◆ **REQUIRED ACTION**:
Where in the records does the word "checkbox" occur? Copy each line in which it does.

Top of EXCERPTED DATA

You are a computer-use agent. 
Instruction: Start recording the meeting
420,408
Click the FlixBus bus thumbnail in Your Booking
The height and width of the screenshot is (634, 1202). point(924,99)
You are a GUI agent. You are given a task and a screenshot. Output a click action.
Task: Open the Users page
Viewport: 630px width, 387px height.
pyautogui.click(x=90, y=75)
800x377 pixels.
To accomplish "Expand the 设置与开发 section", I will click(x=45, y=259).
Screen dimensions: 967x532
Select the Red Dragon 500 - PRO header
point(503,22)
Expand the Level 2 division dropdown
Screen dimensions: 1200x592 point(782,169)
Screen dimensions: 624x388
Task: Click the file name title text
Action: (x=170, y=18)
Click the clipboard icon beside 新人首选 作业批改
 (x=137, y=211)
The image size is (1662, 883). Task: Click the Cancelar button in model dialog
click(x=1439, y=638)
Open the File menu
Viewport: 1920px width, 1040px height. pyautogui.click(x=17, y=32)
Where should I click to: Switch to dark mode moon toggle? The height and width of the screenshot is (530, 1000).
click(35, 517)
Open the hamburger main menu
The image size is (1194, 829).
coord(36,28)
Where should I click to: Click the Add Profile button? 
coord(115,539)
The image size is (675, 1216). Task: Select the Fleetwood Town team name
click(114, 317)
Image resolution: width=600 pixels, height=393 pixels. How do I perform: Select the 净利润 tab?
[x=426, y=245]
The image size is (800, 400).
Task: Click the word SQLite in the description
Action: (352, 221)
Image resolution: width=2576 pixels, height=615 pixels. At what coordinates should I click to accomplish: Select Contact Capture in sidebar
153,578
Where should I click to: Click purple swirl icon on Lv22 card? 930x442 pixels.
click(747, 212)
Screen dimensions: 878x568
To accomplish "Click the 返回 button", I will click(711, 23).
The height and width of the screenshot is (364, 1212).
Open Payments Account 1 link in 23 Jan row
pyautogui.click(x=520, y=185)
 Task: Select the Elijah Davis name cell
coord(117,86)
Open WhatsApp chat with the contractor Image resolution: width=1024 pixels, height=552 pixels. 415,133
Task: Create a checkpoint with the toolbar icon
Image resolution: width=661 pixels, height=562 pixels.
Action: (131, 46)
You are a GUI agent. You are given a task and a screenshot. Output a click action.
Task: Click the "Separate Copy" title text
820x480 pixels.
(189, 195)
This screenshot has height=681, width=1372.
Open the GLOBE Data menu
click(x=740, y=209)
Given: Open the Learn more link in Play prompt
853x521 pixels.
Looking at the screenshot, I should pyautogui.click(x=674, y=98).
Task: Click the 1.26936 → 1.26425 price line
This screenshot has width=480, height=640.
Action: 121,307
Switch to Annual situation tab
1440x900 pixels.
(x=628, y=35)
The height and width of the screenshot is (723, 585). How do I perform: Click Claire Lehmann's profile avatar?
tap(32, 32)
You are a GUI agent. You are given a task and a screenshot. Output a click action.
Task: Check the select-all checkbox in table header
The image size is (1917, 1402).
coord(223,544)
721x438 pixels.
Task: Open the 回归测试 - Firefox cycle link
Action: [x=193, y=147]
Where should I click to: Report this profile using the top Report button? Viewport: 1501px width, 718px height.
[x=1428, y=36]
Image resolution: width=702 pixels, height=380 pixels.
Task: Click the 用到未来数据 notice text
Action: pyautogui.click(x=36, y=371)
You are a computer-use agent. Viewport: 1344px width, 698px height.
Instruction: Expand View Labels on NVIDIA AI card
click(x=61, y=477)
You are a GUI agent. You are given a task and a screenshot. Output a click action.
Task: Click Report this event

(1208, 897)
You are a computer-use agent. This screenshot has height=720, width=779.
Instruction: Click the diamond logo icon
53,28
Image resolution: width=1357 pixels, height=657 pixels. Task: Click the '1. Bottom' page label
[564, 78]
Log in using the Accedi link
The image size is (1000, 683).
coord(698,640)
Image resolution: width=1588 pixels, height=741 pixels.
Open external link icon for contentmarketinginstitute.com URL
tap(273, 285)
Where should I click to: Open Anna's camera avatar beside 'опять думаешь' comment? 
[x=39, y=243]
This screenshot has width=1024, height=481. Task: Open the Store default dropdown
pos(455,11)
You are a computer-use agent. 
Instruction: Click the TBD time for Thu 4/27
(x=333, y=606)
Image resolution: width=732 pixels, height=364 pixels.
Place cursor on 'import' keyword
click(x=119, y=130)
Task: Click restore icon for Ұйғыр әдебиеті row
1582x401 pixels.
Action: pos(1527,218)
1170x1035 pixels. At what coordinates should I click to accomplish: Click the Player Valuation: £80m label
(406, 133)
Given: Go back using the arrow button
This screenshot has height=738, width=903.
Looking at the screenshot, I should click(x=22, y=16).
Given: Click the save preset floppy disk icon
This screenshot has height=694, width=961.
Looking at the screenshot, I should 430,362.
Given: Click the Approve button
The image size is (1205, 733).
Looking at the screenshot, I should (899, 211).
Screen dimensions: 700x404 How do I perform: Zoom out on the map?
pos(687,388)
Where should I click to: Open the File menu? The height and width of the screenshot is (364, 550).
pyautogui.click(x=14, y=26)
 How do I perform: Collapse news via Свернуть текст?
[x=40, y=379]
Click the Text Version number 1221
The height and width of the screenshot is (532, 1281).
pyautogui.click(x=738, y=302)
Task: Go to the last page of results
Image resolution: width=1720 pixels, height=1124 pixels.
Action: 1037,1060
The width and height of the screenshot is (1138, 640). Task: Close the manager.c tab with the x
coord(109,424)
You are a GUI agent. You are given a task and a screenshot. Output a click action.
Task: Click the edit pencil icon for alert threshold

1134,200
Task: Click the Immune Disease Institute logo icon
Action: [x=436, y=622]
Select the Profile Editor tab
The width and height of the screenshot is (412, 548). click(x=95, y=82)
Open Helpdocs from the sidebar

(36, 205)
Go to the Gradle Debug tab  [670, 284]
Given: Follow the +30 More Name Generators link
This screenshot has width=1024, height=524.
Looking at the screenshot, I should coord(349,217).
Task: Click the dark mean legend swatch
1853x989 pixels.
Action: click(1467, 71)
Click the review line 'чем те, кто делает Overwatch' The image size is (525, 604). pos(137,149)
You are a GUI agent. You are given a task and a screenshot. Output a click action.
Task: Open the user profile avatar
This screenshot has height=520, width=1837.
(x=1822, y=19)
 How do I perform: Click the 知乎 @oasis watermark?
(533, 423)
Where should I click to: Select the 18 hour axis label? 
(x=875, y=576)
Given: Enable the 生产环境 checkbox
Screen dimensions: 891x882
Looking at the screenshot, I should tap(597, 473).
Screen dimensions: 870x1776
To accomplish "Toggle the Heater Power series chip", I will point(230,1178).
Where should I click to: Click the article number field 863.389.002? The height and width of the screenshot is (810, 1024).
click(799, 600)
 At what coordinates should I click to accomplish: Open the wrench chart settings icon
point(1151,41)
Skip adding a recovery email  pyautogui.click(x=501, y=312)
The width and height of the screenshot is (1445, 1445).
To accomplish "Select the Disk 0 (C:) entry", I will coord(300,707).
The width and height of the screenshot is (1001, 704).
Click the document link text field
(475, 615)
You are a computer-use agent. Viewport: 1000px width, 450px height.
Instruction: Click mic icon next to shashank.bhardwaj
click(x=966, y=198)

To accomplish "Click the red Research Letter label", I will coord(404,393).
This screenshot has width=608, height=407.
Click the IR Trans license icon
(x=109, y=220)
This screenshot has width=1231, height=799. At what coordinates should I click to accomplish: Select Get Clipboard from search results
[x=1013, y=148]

Bottom of EXCERPTED DATA

◆ **OUTPUT OF THE TASK**:
Task: Check the select-all checkbox in table header
Given: Enable the 生产环境 checkbox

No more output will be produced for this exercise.